Lyrically, Yorke's focus has constricted to oblique, demonstrative statements of isolation, things like obsessively repeating, "there are two colours in my head." OK Computer is also an introspective album, but most of it somehow reacts to the outside world: to lovers ("Exit Music For A Film," "Lucky"), politicians ("Electioneering"), insufficiently sensitive bourgeois ("Fitter Happier," "The Tourist"), or outside events ("Airbag"). By contrast, Kid A shuts out everyone and everything other than Yorke. The only reaction Yorke has to anyone other than himself is stated in the first song: "What, what was that you tried to say?" Any possibility of meaningful communication is immediately, categorically denied.
Yorke's exclusion of the outside world is so total that it begins to sound very deliberate. The loneliness of modern man is no longer enough to explain it. It takes a sustained, deliberate effort to drown out the outside world so completely. This type of thing has its appeal, in one's self-pitying moments ("the best you can is good enough," Yorke reassures in "Optimistic"), but it's important to realize that it's not all that sympathetic.
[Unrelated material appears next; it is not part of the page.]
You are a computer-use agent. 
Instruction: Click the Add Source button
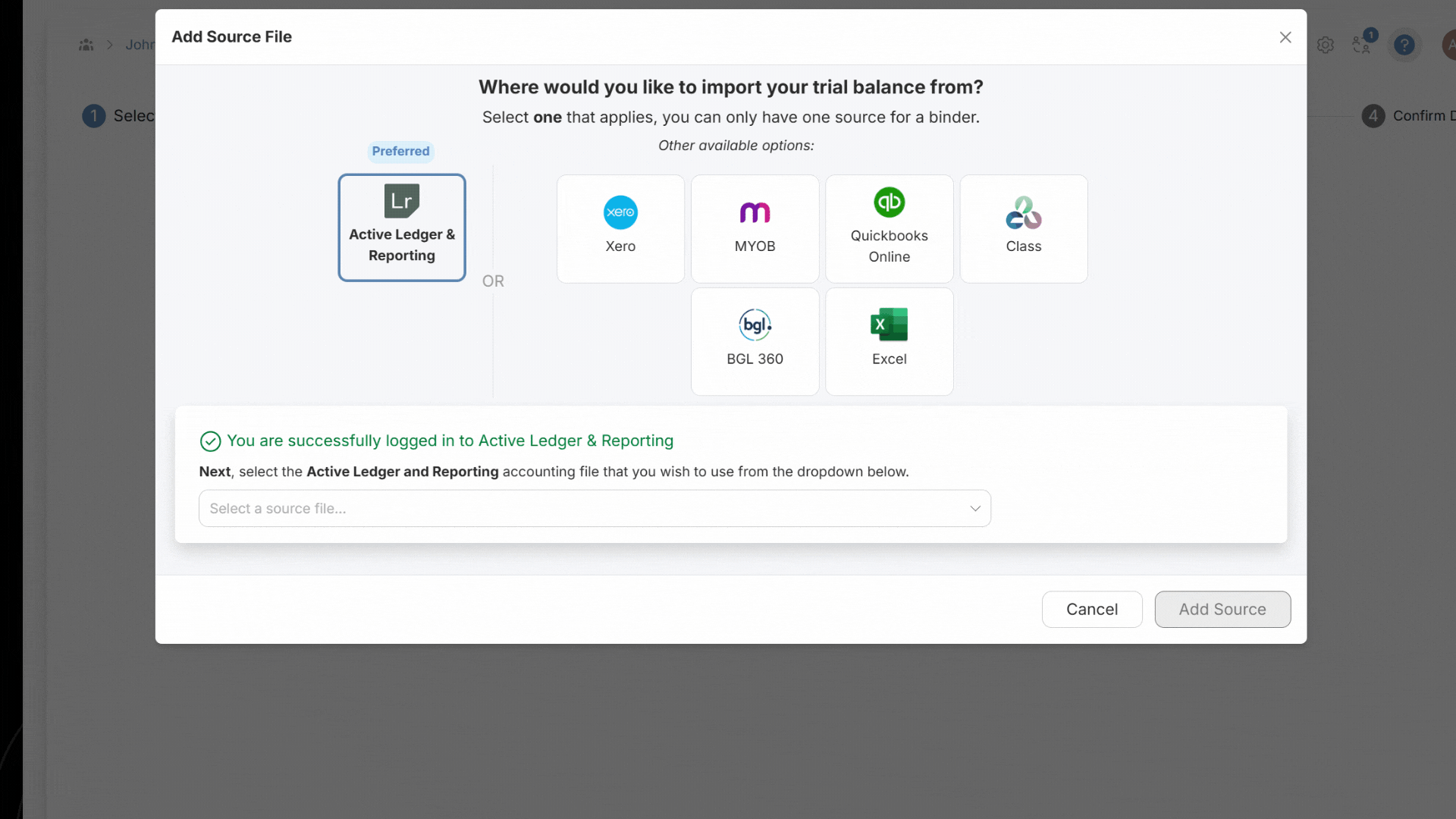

And then, one can't help but get a bit fidgety. Gentle reader, are you really patient enough to want to help someone who seems to delight in rebuffing your efforts?
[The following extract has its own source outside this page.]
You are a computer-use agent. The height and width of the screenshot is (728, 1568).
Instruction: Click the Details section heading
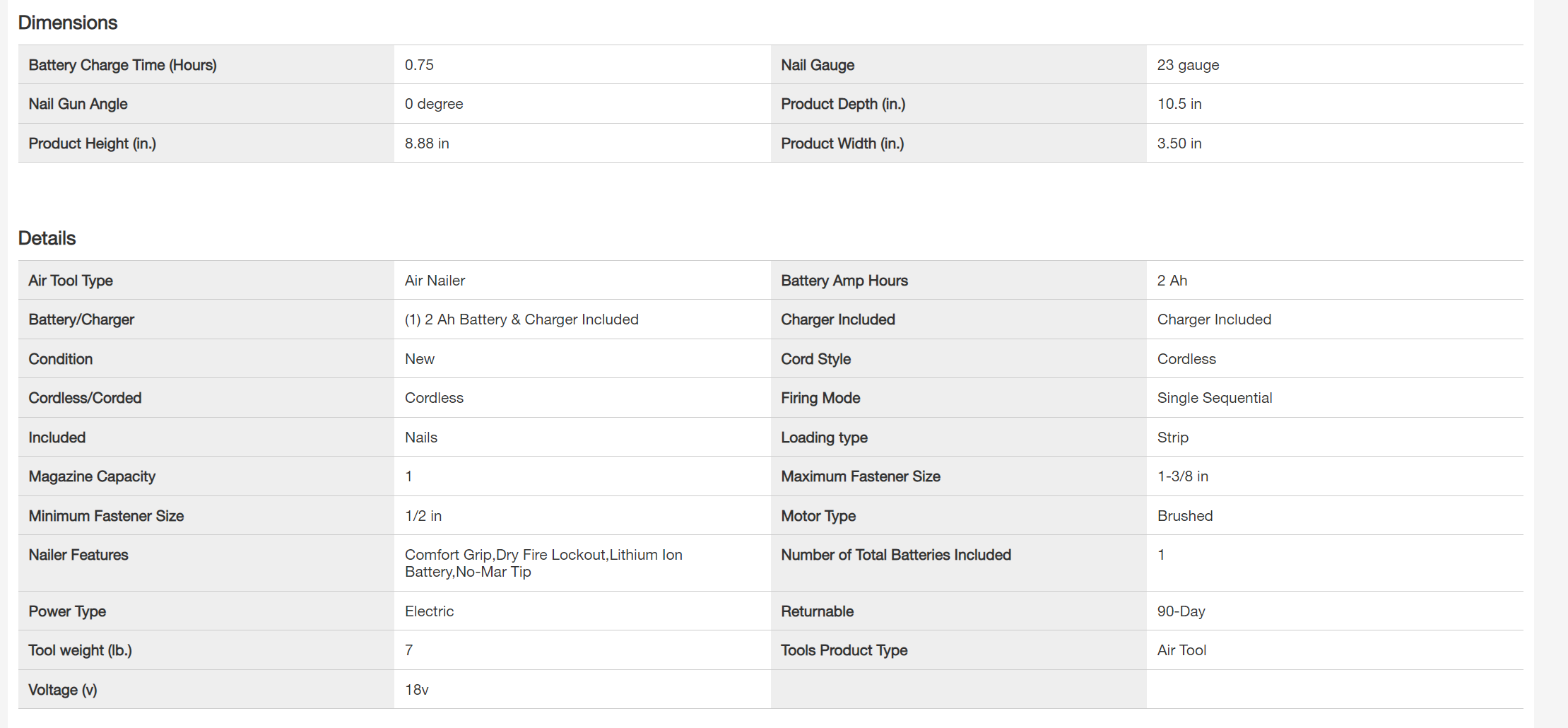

Kid A is not so much an "experimental" work as it is a collection of many then-contemporary ideas in electronic music. In a way, it set the tone for the decade. However, one might wonder if that was entirely a good thing.
Monumental 
2008-05-29
This may be the best album I've ever heard. The first five notes are simply the most arresting announcement of a sea change for a band that I know. When this was released, it was instantly the most important popular (admittedly, a dubious title) album on the planet. That it only lasts about 60 minutes (when it easily could have been crammed to the brink with the outtakes that later comprised the comparatively weaker and less mysterious [read: Kid A could not have been equaled or surpassed] Amnesiac) is instead a testament to its cohesiveness. It is the only album I own that I almost never interrupt to select individual songs.
As for the mystery, it is rampant and lovely: Who is Kid A? What is he or she (or, most likely, it) the product of? What is the year? Does the cover depict a landscape or a soundscape? Are those the same thing?
I could go on. I won't.
Radiohead KID A 
2008-05-12
I just saw Radiohead live for the 1st time last night in Bristow, VA. They were absolutely incredible live!!! If you're looking for one of they're best, then you can't go wrong with the album KID A. From start to finish it just leaves you wanting & yearning for more! If I were stranded on a desert island(no not on LOST)I would take this one with me with plenty of batteries....er maybe Saywer could help me out with that?
Radiohead Enter A New Realm 
2008-05-04
I'll make this short as so many people have nailed the amazing aspects of this album.
Radioheads sound changed on a large scale in only a few years. They became a
Post-Rock Electronic band with a majority of the songs zeroing in on the sound and flow of things.
The songs are well produced and very technical. The album is worth double the price in my opinion and will remain a constant in my playlists for ages to come.